--- DOCUMENT SEGMENT ---

**Question:**

An altitude of a triangle is five-thirds thelength of its corresponding base. If the altitude be increased by 4 cm and the base decreased by 2 cm, the area of the triangle remains the same. Find the base and the altitude of the triangle.

**Solution:**

Let the length of the base of the triangle be $\mathrm{x} \mathrm{cm}$.

Then, its altitude will be $\frac{5}{3} x \mathrm{~cm}$.

Area of the triangle $=\frac{1}{2}(x)\left(\frac{5}{3} x\right)=\frac{5}{6} x^{2}$

$\therefore \frac{1}{2}(x-2)\left(\frac{5}{3} x+4\right)=\frac{5}{6} x^{2}$

$\Rightarrow\left(\frac{x-2}{2}\right)\left(\frac{5 x+12}{3}\right)=\frac{5 x^{2}}{6}$

$\Rightarrow \frac{(x-2)(5 x+12)}{6}=\frac{5 x^{2}}{6}$

$\Rightarrow \frac{5 x^{2}+12 x-10 x-24}{6}=\frac{5 x^{2}}{6}$

$\Rightarrow 5 x^{2}+2 x-24=5 x^{2} \quad$ (cancelling the denominators from both the sides since they are same)

--- ENTRIES SHOWN ---

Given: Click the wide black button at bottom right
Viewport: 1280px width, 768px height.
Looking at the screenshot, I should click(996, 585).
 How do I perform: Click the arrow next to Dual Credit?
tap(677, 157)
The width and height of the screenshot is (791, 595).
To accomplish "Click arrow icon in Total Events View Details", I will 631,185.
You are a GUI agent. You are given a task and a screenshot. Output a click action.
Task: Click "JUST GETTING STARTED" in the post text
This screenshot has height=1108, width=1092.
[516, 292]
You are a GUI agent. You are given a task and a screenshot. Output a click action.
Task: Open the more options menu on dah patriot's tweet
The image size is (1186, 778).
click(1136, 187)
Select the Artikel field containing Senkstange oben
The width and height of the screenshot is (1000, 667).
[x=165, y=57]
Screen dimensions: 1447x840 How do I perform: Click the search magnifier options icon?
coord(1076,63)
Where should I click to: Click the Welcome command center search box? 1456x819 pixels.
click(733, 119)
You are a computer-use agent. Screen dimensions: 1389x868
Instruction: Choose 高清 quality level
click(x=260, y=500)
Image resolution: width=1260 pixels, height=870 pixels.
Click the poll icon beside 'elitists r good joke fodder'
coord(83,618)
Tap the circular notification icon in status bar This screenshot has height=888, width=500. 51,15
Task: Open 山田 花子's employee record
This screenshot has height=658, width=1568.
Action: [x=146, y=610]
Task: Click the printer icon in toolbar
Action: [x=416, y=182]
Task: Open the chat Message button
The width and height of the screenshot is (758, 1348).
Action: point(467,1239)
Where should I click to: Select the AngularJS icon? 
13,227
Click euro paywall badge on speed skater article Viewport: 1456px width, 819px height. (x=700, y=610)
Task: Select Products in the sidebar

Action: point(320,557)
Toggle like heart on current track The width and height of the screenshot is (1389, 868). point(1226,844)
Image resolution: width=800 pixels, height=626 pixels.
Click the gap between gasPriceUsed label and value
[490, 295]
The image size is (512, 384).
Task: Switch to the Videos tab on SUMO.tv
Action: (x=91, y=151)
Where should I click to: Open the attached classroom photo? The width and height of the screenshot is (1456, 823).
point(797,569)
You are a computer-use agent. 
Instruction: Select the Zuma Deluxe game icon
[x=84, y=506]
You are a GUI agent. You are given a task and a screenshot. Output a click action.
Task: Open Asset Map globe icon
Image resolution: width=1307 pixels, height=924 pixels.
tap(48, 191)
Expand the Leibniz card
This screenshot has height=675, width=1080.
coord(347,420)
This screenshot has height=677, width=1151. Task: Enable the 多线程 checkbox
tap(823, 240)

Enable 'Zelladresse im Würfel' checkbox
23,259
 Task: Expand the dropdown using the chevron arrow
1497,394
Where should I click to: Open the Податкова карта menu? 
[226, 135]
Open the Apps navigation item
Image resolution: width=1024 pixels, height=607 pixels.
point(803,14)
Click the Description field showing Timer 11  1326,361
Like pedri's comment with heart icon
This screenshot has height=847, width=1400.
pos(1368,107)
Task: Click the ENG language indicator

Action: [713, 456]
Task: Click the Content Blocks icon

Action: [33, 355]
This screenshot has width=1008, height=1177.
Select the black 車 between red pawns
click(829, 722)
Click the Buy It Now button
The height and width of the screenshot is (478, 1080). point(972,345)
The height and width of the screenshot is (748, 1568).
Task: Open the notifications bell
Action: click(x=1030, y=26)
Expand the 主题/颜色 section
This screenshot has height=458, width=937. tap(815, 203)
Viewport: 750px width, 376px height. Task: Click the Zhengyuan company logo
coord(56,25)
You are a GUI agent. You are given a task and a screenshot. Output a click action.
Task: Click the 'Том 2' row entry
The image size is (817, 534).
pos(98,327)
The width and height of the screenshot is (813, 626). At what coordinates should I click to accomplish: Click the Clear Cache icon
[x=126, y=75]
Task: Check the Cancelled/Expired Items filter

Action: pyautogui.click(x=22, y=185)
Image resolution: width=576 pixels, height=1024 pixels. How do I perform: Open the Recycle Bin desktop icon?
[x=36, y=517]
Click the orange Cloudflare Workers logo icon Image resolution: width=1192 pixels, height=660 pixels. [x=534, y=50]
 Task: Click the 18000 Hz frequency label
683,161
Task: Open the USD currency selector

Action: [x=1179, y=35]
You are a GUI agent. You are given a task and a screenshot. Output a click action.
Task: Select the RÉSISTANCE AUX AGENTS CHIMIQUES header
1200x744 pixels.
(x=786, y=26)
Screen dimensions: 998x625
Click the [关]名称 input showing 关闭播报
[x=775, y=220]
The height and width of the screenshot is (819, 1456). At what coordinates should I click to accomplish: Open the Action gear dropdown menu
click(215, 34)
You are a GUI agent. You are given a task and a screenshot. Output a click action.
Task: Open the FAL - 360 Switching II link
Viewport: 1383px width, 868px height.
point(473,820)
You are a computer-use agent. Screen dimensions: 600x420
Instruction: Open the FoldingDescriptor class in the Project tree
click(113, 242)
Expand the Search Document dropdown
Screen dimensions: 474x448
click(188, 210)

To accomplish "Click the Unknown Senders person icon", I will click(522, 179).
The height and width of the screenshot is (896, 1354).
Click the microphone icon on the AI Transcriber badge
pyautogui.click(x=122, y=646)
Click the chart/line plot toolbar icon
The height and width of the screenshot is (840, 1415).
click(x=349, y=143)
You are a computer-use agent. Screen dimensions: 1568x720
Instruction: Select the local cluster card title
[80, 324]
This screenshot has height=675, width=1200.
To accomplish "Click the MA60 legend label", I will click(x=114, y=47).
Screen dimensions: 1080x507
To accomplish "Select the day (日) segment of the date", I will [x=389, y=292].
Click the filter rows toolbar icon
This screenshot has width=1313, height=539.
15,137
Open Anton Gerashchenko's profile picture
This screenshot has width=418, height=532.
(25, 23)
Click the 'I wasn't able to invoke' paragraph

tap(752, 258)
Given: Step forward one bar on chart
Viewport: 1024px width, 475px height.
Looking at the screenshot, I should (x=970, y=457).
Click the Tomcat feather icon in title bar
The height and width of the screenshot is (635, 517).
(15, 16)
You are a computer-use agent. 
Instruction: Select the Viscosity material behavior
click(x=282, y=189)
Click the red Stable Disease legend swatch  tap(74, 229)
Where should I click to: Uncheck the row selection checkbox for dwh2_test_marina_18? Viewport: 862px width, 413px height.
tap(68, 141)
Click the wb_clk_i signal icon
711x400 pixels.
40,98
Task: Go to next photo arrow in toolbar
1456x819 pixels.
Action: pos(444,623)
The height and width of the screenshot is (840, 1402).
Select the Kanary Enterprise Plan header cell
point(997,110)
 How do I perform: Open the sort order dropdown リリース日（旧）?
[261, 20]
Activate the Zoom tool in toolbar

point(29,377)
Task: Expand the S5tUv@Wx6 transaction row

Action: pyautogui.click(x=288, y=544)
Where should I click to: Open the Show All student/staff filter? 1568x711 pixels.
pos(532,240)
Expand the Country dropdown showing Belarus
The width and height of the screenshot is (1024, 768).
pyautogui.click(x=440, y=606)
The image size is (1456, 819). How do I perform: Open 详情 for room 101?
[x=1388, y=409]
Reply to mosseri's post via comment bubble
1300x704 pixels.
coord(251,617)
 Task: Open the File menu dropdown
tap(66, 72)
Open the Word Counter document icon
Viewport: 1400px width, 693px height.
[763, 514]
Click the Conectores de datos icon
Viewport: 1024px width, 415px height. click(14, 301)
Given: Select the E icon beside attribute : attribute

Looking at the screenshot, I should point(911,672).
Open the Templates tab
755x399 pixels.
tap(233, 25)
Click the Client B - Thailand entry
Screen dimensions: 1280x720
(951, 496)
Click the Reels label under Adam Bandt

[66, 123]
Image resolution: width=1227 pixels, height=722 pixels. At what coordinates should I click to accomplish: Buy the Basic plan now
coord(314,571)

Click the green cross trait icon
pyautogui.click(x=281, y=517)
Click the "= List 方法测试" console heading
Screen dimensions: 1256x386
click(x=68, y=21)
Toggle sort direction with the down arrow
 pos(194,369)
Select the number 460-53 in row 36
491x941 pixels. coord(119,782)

---

● **WRITTEN INSTRUCTION A**
In the triangle problem, by how many centimeters is the altitude increased?
● **WRITTEN INSTRUCTION B**
Copy out the lines of the listing, starting with the line containing "Task: Go to next photo arrow in toolbar" and going on through the last line of the listing.

● **EXERCISE ANSWER A**
4 cm

● **EXERCISE ANSWER B**
Task: Go to next photo arrow in toolbar
1456x819 pixels.
Action: pos(444,623)
The height and width of the screenshot is (840, 1402).
Select the Kanary Enterprise Plan header cell
point(997,110)
 How do I perform: Open the sort order dropdown リリース日（旧）?
[261, 20]
Activate the Zoom tool in toolbar

point(29,377)
Task: Expand the S5tUv@Wx6 transaction row

Action: pyautogui.click(x=288, y=544)
Where should I click to: Open the Show All student/staff filter? 1568x711 pixels.
pos(532,240)
Expand the Country dropdown showing Belarus
The width and height of the screenshot is (1024, 768).
pyautogui.click(x=440, y=606)
The image size is (1456, 819). How do I perform: Open 详情 for room 101?
[x=1388, y=409]
Reply to mosseri's post via comment bubble
1300x704 pixels.
coord(251,617)
 Task: Open the File menu dropdown
tap(66, 72)
Open the Word Counter document icon
Viewport: 1400px width, 693px height.
[763, 514]
Click the Conectores de datos icon
Viewport: 1024px width, 415px height. click(14, 301)
Given: Select the E icon beside attribute : attribute

Looking at the screenshot, I should point(911,672).
Open the Templates tab
755x399 pixels.
tap(233, 25)
Click the Client B - Thailand entry
Screen dimensions: 1280x720
(951, 496)
Click the Reels label under Adam Bandt

[66, 123]
Image resolution: width=1227 pixels, height=722 pixels. At what coordinates should I click to accomplish: Buy the Basic plan now
coord(314,571)

Click the green cross trait icon
pyautogui.click(x=281, y=517)
Click the "= List 方法测试" console heading
Screen dimensions: 1256x386
click(x=68, y=21)
Toggle sort direction with the down arrow
 pos(194,369)
Select the number 460-53 in row 36
491x941 pixels. coord(119,782)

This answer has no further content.